特許権の効力は68条に規定されています。

第六十八条 特許権者は、業として特許発明の実施をする権利を専有する。ただし、その特許権について専用実施権を設定したときは、専用実施権者がその特許発明の実施をする権利を専有する範囲については、この限りでない。


「ただし書」については、青本に説明がされています。

青本:
ただし書は、特許権について専用実施権を設定した場合は、その設定行為で定められた範囲において特許権者の独占的な地位は失われる旨を規定したものである。たとえば、特許権について関東地区の専用実施権が設定された場合は、その関東地区において、特許権者は自ら特許発明を実施できなくなるわけである。また、特許権の存続期間のうちの一定期間(三年とか五年とか)について専用実施権を設定した場合は、その期間において、特許権者は自ら特許発明を実施できなくなるわけである。

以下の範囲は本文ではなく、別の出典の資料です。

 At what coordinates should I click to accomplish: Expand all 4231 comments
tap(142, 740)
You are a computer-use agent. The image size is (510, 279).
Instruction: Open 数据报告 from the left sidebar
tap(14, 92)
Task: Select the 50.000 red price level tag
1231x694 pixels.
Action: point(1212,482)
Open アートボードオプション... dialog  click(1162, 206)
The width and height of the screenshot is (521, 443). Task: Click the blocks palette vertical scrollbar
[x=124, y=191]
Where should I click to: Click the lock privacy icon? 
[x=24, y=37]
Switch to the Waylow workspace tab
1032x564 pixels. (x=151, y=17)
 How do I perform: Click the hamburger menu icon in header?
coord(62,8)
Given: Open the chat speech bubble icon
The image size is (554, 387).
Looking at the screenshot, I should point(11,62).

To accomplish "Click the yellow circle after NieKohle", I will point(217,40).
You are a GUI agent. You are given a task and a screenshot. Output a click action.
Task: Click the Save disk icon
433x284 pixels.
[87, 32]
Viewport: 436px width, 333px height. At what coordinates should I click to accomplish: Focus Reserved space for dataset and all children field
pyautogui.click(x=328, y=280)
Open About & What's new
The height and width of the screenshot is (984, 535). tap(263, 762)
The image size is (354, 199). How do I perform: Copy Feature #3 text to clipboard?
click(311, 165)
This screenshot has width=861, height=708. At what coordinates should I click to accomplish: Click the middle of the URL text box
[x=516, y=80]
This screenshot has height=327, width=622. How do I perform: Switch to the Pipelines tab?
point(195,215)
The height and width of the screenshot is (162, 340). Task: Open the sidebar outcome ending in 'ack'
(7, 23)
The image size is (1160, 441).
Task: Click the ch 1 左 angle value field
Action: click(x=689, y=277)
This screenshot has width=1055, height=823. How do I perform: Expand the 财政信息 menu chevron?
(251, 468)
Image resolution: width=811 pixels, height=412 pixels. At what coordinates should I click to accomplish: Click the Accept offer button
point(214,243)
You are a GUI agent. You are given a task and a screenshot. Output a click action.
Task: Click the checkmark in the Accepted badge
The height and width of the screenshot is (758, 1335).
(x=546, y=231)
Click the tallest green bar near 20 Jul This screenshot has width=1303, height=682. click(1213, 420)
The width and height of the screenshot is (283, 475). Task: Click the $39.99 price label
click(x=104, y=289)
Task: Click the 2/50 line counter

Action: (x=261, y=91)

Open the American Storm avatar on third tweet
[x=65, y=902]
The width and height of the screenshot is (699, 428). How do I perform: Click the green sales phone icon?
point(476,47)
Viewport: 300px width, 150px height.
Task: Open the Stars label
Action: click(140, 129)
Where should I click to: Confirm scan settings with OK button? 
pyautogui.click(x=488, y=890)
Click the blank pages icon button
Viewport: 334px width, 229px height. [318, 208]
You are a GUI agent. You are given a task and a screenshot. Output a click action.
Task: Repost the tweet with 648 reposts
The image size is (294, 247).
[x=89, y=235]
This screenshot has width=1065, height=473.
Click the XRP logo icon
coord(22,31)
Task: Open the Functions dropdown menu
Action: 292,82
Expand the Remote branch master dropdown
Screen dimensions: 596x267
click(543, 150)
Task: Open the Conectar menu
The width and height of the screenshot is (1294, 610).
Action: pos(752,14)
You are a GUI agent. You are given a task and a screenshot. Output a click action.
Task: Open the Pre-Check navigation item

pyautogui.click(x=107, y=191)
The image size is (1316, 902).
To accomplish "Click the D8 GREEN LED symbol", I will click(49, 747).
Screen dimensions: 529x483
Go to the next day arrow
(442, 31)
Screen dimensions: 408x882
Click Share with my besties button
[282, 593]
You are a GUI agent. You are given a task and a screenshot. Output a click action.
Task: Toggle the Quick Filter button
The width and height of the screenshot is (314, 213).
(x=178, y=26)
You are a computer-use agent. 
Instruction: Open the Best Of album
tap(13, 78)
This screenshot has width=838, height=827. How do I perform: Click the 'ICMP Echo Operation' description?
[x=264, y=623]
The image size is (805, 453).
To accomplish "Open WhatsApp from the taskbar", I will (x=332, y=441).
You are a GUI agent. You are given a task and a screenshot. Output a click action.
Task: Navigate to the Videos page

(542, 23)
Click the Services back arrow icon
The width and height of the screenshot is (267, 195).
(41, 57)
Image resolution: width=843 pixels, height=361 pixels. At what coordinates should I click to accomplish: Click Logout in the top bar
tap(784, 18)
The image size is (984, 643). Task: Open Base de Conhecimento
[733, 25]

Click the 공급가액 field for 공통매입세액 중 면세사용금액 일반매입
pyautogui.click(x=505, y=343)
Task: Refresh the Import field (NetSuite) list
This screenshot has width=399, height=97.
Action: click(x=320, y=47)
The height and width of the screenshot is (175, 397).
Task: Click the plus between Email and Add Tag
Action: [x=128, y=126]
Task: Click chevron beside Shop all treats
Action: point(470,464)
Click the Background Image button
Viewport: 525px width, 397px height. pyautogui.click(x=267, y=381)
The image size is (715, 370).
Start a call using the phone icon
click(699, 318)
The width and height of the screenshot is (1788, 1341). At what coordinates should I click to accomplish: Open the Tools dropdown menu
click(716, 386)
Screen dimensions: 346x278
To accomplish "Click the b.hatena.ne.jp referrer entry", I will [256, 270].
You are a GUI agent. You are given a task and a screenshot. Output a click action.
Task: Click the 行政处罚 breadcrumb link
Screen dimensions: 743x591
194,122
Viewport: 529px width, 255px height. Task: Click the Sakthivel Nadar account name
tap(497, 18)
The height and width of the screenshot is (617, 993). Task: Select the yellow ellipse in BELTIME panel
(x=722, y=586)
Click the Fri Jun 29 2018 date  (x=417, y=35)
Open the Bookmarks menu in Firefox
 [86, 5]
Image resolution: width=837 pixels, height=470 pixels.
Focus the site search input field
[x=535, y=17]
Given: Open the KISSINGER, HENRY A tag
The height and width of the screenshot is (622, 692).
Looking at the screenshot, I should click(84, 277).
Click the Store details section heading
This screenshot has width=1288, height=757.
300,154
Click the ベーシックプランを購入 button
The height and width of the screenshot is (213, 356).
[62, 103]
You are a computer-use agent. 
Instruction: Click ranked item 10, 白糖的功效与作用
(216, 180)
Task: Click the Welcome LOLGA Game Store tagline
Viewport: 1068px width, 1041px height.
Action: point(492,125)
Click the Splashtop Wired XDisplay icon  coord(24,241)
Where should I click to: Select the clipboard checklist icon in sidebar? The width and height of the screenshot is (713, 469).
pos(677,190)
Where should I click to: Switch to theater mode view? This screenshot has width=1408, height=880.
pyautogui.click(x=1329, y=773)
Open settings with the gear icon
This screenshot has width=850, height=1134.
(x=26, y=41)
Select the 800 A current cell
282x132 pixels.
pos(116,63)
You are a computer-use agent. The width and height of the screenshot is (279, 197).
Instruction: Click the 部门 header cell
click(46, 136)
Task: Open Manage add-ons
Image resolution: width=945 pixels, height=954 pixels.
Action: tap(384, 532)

さらに、青本では、特許権と専用実施権の関係について、土地の所有権と地上権の関係に似ている点指摘しています。

青本(続き):
この関係は土地の所有権と地上権との関係に類似している。


特許権者が持つ「使用」「収益」「処分」権の内、「使用」「収益」権を専用実施権に渡すイメージです。

また、青本では、特許権の「実施権」と「いわゆる排他権」の観点で、最高裁判例を取り上げています。


青本(続き):
なお、最高裁判所(最判平成一七年六月一七日民集五九巻五号一〇七四頁)は、特許権者は、専用実施権を設定したときであっても、差止請求権を失わないと判示している。


青本の記載が薄いので、判例に当たって、その理由について確認しましょう。

【最判平成17年06月17日】リガンド事件:
【要旨】特許権者は,その特許権について専用実施権を設定したときであっても,当該特許権に基づく差止請求権を行使することができると解するのが相当である。その理由は,次のとおりである。

 特許権者は,特許権の侵害の停止又は予防のため差止請求権を有する(特許法100条1項)。そして,専用実施権を設定した特許権者は,専用実施権者が特許発明の実施をする権利を専有する範囲については,業としてその特許発明の実施をする権利を失うこととされている(特許法68条ただし書)ところ,この場合に特許権者は差止請求権をも失うかが問題となる。特許法100条1項の文言上,専用実施権を設定した特許権者による差止請求権の行使が制限されると解すべき根拠はない。また,実質的にみても,専用実施権の設定契約において専用実施権者の売上げに基づいて実施料の額を定めるものとされているような場合には,特許権者には,実施料収入の確保という観点から,特許権の侵害を除去すべき現実的な利益があることは明らかである上,一般に,特許権の侵害を放置していると,専用実施権が何らかの理由により消滅し,特許権者が自ら特許発明を実施しようとする際に不利益を被る可能性があること等を考えると,特許権者にも差止請求権の行使を認める必要があると解される。これらのことを考えると,特許権者は,専用実施権を設定したときであっても,差止請求権を失わないものと解すべきである。


弁理士試験対策とてしては、専用実施権を設定しても特許権者は差止請求権(排他権)は失わないとの結論と、2つの理由について再現できるよう準備しておくことをお勧めします!